Das Ministerium für Wirtschaft, Arbeit, Energie und Verkehr und die Architektenkammer des Saarlandes haben den Preis für „Industrie- und Gewerbebauten im Saarland 2017“ verliehen.

Wirtschaftsministerin Anke Rehlinger verlieh am Donnerstagabend, 15. März, zwei hochkarätige Preise an die saarländische Kreativszene: den Saarländischen Staatspreis für Design 2017 und den Architekturpreis „Industrie- und Gewerbebauten im Saarland“.

„Design ist ein Schlüsselfaktor für wirtschaftlichen Erfolg. Gerade in Zeiten der zunehmenden Digitalisierung sind Fragen der kreativen Gestaltung in Wertschöpfungsprozessen wichtiger denn je“, sagte Anke Rehlinger bei der Preisverleihung im Festsaal des Pingusson-Baus. Die Kultur und Kreativwirtschaft spiele beim Wandel von der klassischen Industriegesellschaft hin zu einer wissensbasierten Dienstleistungsgesellschaft eine wichtige Rolle. Der Staatspreis solle saarländische Unternehmen auch dazu motivieren, bei der Produktgestaltung den Fokus verstärkt auf das Design zu legen, so die Ministerin. Vergeben wird der Staatspreis für Design im zweijährigen Rhythmus seit 1993.

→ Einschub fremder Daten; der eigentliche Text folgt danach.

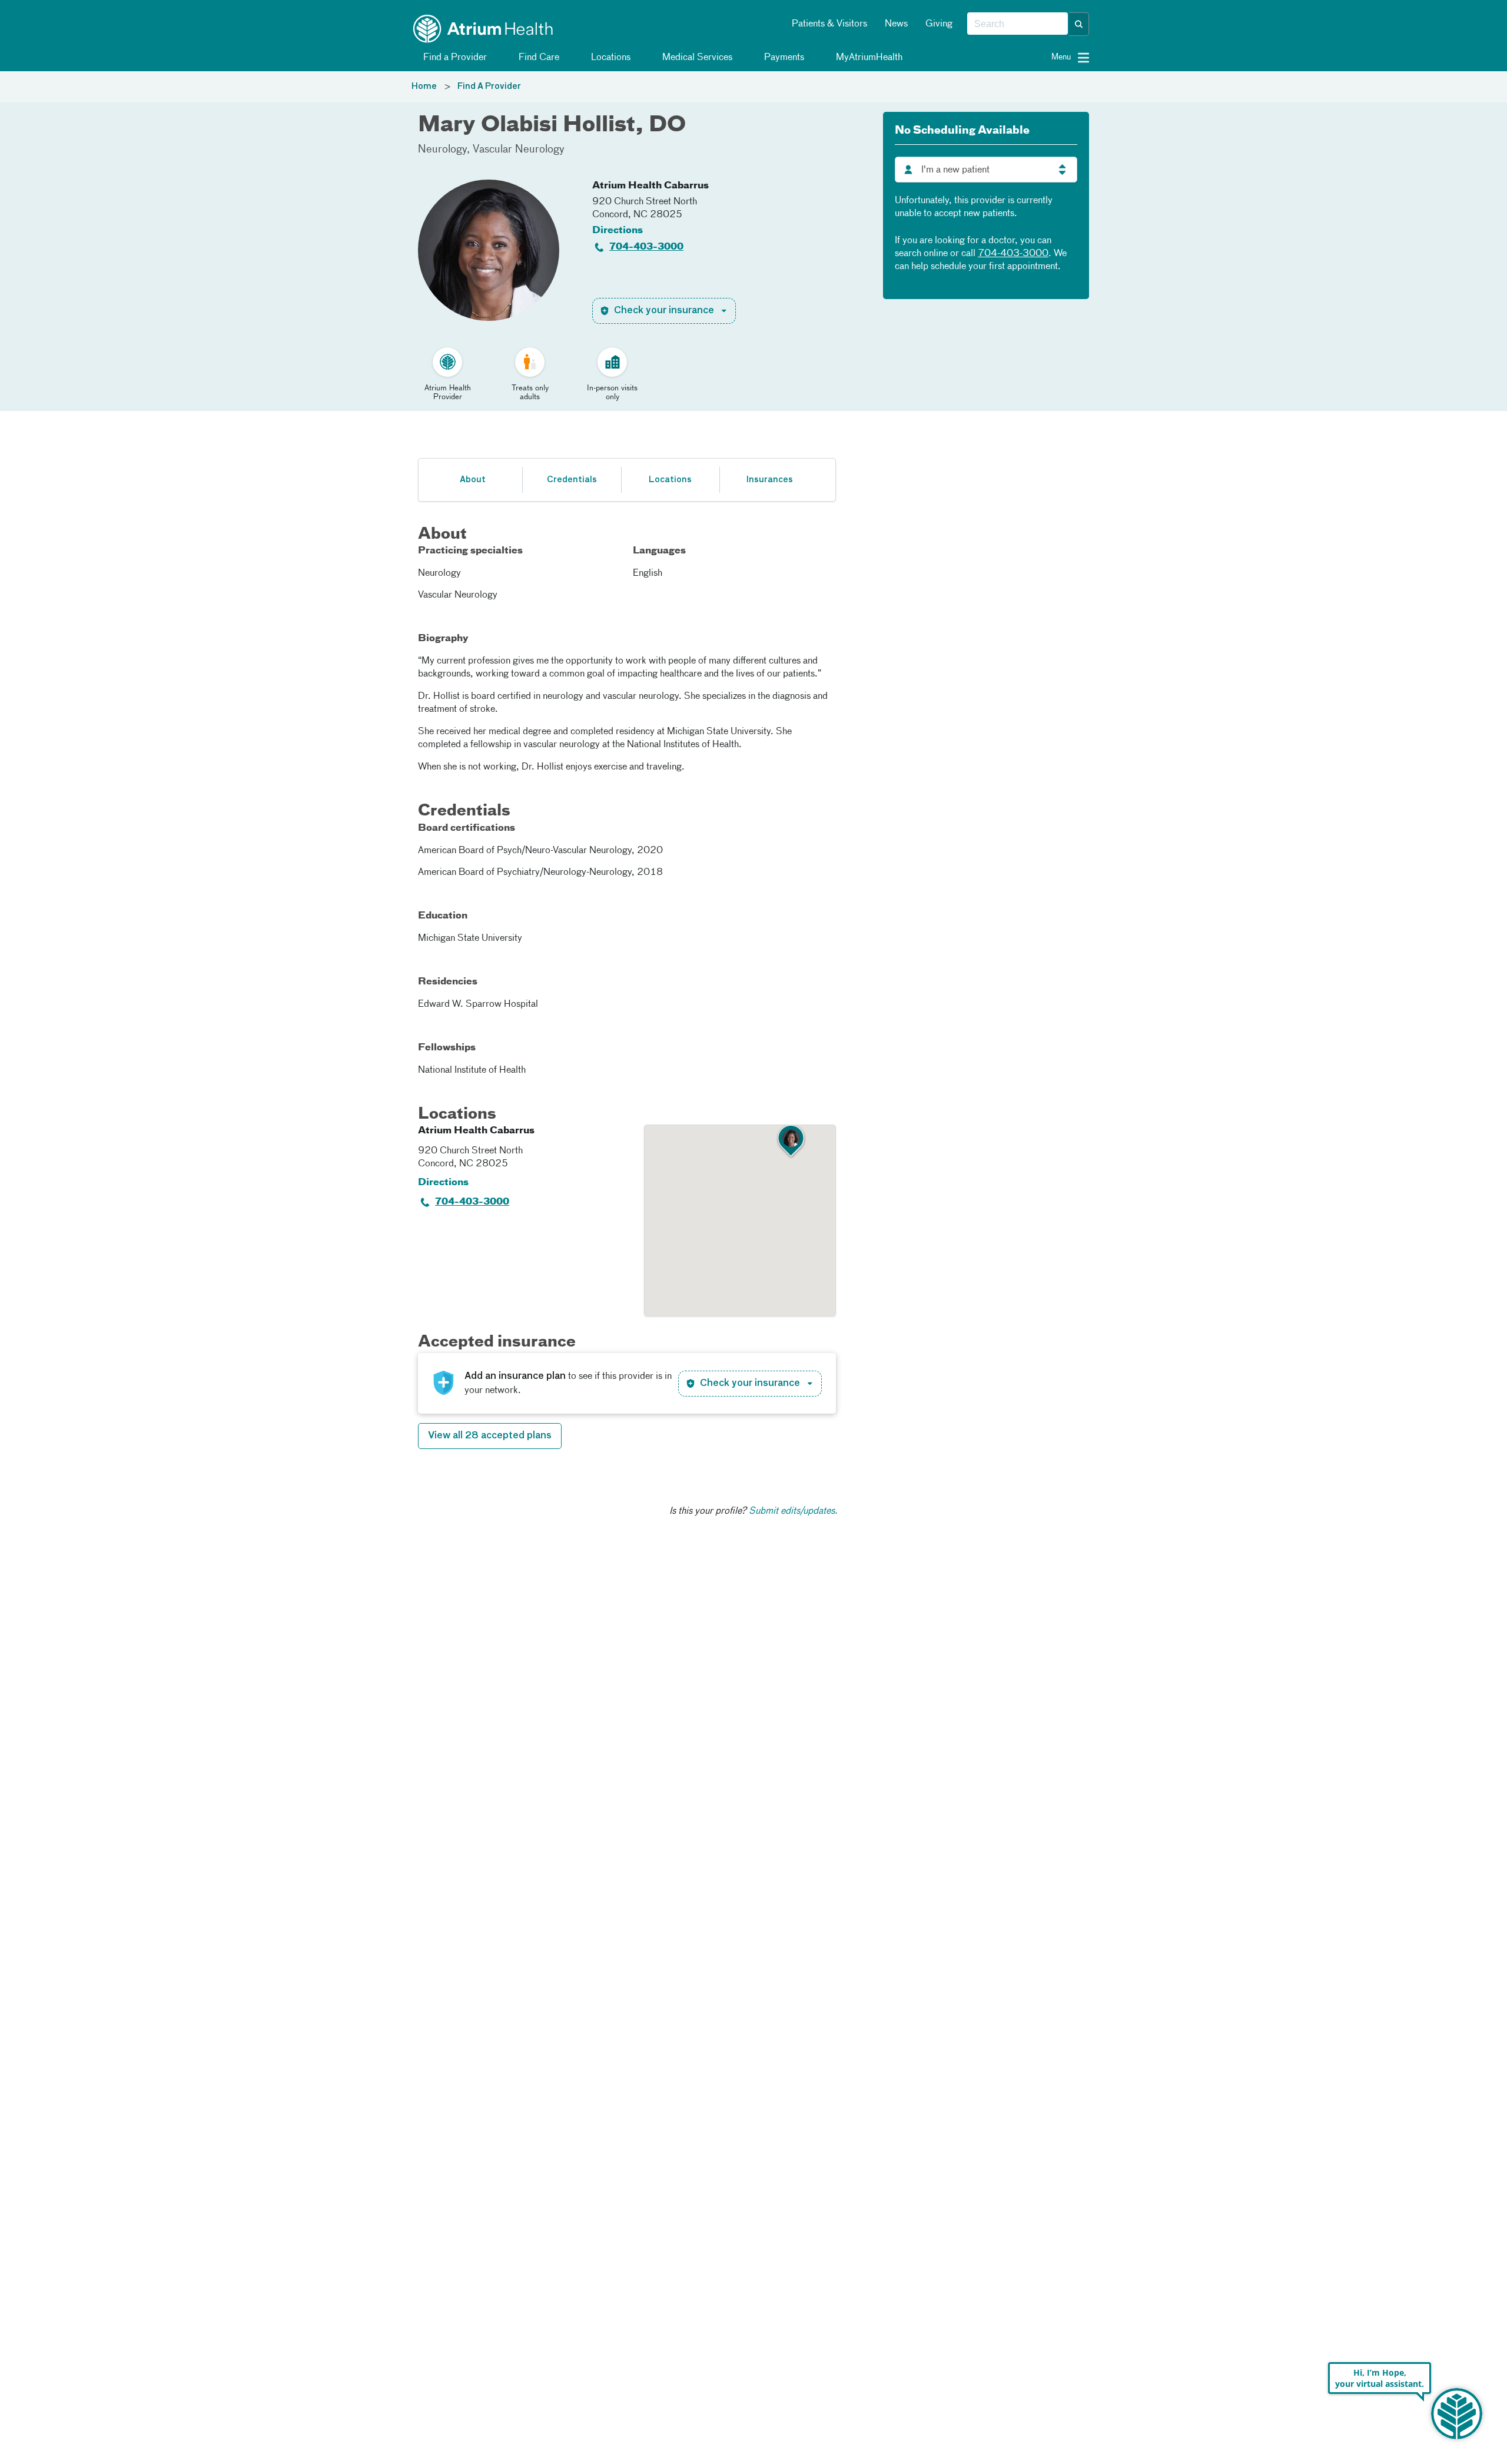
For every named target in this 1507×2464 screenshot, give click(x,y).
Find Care (537, 57)
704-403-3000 (646, 247)
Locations (609, 57)
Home (424, 86)
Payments (783, 57)
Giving (938, 24)
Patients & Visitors (829, 24)
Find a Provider (454, 57)
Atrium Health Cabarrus (650, 186)
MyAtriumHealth (868, 57)
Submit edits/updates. (793, 1511)
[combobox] (1017, 24)
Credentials (572, 480)
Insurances (769, 480)
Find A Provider (489, 86)
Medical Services (696, 57)
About (473, 480)
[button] (1079, 24)
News (896, 24)
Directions (617, 231)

Außerdem wurde der 2017 erstmals ausgelobte Architekturpreis „Industrie- und Gewerbebauten im Saarland“ verliehen. Alexander Schwehm, Präsident der Architektenkammer des Saarlandes, führte aus: „Die Idee des Preises ist es, Ideen saarländischer Architekten und ihrer Bauherren zur Zukunftsfähigkeit von Gewerbebauten zu würdigen. Dabei spielen natürlich Nachhaltigkeit, Quartiersentwicklung und Innovation eine wesentliche Rolle. Zudem wurde besonderes Augenmerk auf die Nutzer gelegt. Ihnen sollen die Gebäude als qualitätsvolle, zukunftsweisende Arbeitsstätten dienen, mit denen sie sich identifizieren und in denen sie sich vor allem wohlfühlen können.“

Wirtschaftsministerin Rehlinger dankte neben der Architektenkammer auch der K8 Institut für strategische Ästhetik gGmbH, die „im Auftrag des Wirtschaftsministeriums ein völlig neues und gelungenes Format der Preisvergabe erarbeitet hatte.“ Die ganztägige Veranstaltung “Zukunft durch Gestaltung: eine Tisch/Gesellschaft” fand im Pingusson-Bau in Kooperation mit dem Kompetenzzentrum Kultur- und Kreativwirtschaft des Bundes statt. Neben der Preisverleihung gab es ein Symposium, das mehrere Workshops mit Teilnehmern unterschiedlicher Branchen umfasste.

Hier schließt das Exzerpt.